*YOUR INSTRUCTIONS:*
Copy the records exactly, starting at the first line and ending at the line that contains "pyautogui.click(x=776, y=81)", with both of those lines included.

==*==

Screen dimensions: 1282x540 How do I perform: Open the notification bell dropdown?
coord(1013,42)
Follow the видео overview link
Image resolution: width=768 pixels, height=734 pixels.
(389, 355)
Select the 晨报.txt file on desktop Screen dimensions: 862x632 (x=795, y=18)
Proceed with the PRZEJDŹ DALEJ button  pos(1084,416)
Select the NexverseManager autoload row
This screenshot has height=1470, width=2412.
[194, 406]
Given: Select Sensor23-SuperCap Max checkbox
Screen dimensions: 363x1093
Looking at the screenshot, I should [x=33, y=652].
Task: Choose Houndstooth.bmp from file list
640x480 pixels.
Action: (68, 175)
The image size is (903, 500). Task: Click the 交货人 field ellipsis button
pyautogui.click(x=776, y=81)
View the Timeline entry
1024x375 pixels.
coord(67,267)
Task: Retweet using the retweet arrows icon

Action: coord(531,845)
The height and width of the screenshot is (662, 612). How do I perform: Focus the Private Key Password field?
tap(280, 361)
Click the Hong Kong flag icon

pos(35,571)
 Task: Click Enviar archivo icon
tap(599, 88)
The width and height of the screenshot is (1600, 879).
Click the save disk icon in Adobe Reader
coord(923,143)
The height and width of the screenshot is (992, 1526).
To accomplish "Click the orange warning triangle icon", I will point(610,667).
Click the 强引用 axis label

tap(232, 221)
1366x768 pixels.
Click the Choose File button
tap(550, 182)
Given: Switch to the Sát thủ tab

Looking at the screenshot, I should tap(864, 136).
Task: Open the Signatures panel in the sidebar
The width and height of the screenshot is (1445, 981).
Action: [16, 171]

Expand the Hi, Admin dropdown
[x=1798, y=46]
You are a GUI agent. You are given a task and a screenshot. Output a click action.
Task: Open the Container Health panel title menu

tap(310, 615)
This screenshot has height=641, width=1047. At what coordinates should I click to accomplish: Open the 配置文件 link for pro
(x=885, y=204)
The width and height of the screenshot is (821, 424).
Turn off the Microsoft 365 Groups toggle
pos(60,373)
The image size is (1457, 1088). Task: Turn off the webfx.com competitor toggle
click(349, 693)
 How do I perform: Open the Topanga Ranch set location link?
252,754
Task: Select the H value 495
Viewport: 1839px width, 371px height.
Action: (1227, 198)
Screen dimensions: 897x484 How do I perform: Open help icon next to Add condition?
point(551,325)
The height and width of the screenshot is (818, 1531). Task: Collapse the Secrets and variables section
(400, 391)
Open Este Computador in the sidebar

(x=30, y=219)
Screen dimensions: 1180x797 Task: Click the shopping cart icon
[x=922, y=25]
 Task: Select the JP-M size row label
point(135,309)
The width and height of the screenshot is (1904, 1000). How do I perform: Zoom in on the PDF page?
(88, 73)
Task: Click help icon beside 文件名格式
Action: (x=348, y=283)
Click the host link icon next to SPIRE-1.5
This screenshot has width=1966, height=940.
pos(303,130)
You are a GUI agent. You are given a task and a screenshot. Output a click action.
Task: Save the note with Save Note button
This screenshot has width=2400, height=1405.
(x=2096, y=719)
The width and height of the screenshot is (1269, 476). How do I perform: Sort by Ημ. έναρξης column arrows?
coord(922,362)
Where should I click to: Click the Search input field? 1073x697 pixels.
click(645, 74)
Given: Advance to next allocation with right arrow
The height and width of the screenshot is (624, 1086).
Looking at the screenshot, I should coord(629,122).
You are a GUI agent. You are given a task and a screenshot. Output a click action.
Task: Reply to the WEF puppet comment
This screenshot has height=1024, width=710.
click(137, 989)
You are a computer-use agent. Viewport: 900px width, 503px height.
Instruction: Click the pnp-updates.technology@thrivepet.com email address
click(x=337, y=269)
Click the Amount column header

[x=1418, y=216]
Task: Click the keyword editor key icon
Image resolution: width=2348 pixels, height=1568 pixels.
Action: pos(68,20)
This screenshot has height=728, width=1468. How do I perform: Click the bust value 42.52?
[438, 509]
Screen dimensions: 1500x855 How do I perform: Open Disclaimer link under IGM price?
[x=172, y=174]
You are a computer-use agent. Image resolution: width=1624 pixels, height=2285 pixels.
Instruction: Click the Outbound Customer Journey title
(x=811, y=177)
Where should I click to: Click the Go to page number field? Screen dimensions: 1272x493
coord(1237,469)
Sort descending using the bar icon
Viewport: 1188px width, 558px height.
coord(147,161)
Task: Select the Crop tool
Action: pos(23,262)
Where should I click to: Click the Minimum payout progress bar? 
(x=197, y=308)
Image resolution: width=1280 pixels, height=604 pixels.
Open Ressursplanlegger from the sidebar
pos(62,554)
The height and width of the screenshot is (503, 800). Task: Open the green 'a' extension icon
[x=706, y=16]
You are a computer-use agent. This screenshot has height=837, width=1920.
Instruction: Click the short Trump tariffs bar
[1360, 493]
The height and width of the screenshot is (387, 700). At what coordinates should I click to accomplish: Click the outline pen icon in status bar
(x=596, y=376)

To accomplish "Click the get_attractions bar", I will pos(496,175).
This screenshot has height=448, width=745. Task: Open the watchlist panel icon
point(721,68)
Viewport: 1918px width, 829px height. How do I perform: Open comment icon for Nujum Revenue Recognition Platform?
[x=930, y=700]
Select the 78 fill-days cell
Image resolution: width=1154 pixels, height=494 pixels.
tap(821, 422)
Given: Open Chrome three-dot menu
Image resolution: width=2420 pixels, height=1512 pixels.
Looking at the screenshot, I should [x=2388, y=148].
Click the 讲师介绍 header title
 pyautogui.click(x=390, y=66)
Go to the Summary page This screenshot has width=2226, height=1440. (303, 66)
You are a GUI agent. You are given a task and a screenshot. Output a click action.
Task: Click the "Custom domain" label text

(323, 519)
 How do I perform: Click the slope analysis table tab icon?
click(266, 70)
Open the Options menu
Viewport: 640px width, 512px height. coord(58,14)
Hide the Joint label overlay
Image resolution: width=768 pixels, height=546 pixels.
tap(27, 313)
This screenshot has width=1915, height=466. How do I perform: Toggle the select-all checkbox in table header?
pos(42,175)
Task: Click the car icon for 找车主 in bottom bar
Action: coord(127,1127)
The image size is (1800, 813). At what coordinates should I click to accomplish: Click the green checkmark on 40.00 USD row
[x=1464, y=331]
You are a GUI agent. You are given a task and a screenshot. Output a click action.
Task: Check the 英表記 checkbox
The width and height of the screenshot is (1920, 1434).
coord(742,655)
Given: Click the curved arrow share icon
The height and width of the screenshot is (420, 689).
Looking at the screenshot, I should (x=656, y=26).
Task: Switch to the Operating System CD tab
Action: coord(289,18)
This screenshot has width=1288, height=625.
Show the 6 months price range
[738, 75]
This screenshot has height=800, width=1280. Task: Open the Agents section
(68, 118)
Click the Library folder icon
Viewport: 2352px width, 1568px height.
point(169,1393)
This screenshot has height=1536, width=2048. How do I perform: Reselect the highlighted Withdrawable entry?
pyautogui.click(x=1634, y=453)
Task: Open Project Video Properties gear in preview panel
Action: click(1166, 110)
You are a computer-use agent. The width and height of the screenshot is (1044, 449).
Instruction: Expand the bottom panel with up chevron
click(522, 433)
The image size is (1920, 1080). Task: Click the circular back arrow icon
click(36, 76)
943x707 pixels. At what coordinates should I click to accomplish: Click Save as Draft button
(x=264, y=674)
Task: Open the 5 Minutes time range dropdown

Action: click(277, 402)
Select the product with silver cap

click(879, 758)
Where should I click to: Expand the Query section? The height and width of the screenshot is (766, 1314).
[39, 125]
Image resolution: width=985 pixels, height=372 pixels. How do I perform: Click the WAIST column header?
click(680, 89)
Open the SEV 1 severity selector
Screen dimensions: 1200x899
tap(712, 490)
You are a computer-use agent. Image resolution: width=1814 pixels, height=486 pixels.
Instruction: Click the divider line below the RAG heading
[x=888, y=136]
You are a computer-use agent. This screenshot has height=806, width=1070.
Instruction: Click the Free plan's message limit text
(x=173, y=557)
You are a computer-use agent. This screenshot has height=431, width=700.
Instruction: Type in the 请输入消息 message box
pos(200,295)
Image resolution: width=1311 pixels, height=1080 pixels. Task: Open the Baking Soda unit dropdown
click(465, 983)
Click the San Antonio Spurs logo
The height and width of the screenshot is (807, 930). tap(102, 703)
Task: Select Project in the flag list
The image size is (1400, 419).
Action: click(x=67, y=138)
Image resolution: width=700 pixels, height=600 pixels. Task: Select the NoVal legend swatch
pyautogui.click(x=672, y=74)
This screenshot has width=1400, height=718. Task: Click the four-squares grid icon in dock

==*==

*WRITTEN ANSWER:*
Screen dimensions: 1282x540 How do I perform: Open the notification bell dropdown?
coord(1013,42)
Follow the видео overview link
Image resolution: width=768 pixels, height=734 pixels.
(389, 355)
Select the 晨报.txt file on desktop Screen dimensions: 862x632 (x=795, y=18)
Proceed with the PRZEJDŹ DALEJ button  pos(1084,416)
Select the NexverseManager autoload row
This screenshot has height=1470, width=2412.
[194, 406]
Given: Select Sensor23-SuperCap Max checkbox
Screen dimensions: 363x1093
Looking at the screenshot, I should [x=33, y=652].
Task: Choose Houndstooth.bmp from file list
640x480 pixels.
Action: (68, 175)
The image size is (903, 500). Task: Click the 交货人 field ellipsis button
pyautogui.click(x=776, y=81)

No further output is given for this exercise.